Initial therapeutic assessment takes into account physiological problems that may be contributing to a decrease in sexual functioning. Medical evaluations often focus on assessing hormone levels, thyroid function, use of medications such as anti-hypertensive medications, vaginal infections, or any other illnesses or conditions that may affect sexuality. In addition, the use of alcohol and drugs must be evaluated since research has shown that excessive use of chemicals can drastically decrease sexual interest either while using or during recovery.

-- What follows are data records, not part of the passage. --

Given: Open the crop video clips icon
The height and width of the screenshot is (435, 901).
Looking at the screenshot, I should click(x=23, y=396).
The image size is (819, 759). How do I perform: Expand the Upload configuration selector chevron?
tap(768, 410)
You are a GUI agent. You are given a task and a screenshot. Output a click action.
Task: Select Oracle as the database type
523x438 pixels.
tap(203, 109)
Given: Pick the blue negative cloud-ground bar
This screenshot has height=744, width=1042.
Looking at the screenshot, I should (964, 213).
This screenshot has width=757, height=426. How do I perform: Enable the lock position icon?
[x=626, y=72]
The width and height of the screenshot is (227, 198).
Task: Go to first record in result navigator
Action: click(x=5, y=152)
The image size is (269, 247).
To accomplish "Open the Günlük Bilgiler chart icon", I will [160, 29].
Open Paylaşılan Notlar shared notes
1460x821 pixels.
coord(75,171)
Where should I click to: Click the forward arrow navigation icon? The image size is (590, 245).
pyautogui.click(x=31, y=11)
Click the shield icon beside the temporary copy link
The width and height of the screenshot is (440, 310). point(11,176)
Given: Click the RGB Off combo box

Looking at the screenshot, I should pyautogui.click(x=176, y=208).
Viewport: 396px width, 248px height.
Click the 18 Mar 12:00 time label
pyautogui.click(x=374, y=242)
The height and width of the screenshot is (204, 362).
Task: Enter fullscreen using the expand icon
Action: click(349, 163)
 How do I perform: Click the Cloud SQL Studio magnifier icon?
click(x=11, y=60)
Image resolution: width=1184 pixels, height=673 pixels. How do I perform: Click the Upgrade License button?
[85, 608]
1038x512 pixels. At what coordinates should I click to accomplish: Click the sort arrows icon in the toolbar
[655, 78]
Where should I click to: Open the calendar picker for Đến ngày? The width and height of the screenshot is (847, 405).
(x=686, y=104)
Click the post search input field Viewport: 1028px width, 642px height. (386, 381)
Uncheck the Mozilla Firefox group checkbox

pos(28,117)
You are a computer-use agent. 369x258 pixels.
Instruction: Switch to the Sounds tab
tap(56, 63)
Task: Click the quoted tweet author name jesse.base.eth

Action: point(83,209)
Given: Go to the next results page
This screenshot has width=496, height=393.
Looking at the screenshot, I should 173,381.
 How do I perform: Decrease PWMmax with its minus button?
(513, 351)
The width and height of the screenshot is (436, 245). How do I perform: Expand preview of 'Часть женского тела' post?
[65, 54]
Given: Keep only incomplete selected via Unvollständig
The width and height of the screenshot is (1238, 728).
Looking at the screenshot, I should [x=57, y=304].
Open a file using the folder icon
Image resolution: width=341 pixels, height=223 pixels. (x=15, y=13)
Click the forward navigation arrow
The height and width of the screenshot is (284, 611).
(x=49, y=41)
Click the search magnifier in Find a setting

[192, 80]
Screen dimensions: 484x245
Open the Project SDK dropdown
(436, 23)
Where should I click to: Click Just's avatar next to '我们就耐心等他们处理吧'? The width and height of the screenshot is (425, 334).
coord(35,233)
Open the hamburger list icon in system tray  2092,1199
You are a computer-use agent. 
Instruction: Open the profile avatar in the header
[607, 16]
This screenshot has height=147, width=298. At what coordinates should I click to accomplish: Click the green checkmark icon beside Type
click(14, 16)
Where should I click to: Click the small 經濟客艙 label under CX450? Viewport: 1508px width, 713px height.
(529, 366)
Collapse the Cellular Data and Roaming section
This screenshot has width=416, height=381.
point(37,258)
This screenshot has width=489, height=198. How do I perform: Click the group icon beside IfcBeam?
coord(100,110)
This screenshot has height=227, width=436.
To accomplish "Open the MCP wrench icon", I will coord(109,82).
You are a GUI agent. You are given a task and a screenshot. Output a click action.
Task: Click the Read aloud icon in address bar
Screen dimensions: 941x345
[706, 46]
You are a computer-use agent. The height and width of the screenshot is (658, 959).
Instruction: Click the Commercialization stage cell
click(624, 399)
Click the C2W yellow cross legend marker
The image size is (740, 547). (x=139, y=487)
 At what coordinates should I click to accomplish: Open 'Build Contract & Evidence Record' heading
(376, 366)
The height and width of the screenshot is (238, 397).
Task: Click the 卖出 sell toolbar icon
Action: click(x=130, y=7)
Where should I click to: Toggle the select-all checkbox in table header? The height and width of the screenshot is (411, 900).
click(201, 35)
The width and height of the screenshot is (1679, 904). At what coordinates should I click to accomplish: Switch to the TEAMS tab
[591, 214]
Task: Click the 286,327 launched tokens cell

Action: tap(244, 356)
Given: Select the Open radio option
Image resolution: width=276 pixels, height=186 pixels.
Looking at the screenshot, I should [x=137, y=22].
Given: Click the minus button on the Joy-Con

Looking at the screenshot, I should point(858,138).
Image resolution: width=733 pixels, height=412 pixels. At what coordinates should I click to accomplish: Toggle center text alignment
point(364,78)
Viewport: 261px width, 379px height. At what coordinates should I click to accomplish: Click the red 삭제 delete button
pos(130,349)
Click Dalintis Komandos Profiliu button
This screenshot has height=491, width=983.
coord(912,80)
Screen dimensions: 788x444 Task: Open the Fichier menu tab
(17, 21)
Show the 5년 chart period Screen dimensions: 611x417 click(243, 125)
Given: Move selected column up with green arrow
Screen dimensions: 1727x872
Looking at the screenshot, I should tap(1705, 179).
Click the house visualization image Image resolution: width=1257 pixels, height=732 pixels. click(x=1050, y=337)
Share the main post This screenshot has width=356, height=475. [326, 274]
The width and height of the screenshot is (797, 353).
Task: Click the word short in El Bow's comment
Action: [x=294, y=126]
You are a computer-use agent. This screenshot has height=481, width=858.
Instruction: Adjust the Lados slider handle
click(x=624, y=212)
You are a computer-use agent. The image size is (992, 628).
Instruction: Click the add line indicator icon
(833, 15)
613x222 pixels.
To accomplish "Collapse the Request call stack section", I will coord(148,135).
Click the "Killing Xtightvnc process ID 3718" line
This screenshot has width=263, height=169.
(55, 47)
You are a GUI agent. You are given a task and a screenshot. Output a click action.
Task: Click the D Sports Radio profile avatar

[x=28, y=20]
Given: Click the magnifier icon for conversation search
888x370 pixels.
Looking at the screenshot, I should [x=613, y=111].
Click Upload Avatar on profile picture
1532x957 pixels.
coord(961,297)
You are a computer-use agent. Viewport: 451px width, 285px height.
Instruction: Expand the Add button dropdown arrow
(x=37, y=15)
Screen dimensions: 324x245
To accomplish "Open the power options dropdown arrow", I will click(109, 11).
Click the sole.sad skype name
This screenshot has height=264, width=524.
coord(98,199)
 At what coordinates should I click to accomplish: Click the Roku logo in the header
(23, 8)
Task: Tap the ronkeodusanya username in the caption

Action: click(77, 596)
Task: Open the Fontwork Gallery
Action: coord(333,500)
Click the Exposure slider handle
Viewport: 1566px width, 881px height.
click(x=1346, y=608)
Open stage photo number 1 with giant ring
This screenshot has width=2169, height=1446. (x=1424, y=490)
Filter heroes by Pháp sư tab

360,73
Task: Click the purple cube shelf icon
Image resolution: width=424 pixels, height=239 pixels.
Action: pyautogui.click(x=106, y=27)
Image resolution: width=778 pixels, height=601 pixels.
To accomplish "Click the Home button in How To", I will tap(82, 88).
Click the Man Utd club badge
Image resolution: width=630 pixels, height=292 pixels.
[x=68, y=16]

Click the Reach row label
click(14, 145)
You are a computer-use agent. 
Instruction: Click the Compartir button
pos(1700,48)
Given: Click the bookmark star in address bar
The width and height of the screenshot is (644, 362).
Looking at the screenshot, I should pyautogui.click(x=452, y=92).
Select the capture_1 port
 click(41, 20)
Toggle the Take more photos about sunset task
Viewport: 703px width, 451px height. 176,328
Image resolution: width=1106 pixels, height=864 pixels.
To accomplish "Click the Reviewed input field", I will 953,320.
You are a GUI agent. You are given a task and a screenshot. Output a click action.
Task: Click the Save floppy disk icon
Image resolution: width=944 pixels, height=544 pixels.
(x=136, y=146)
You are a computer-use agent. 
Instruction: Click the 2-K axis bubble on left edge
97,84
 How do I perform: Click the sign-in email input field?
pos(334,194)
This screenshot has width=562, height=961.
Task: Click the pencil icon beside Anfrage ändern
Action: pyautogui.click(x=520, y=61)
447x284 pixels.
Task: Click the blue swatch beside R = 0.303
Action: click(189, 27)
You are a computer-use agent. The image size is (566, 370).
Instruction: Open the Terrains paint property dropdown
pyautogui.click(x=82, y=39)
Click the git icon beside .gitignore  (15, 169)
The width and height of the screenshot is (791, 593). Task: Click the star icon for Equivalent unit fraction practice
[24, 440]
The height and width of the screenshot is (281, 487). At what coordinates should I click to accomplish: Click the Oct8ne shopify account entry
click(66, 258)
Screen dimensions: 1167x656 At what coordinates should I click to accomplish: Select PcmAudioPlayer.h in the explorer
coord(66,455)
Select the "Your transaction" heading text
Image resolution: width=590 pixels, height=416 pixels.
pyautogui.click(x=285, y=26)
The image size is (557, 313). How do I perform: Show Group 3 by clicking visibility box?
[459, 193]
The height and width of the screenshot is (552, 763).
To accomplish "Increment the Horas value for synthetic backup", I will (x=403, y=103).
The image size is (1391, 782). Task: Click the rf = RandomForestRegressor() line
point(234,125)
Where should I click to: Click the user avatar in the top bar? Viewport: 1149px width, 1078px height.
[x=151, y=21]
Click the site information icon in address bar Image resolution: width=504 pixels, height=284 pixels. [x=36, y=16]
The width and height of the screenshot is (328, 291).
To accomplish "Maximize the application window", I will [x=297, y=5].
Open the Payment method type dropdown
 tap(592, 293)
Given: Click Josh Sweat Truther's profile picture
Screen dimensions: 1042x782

Once all physiological components have been ruled out, assessments focus on the interactions of the couple, their communication patterns, sexual expectations, stress levels, and the amount of time set aside for emotional and sexual contact. The lack of sexual desire is a frustrating problem for many couples irrespective of the causes. Entrenched patterns of responding often result in the inability to change dysfunctional interactions even though partners may spend many years attempting to understand and resolve their distress.

Treatment begins with structured and individualized touching exercises that the couple does at home between therapy sessions. They learn to be together physically and emotionally without the pressure and demand to feel or be sexual. Verbal and nonverbal communication is enhanced as attitudes, behaviors, and relationship dynamics are explored and modified. Each person learns that they are in control of their sexuality and can choose if and when to turn on or turn off their feelings.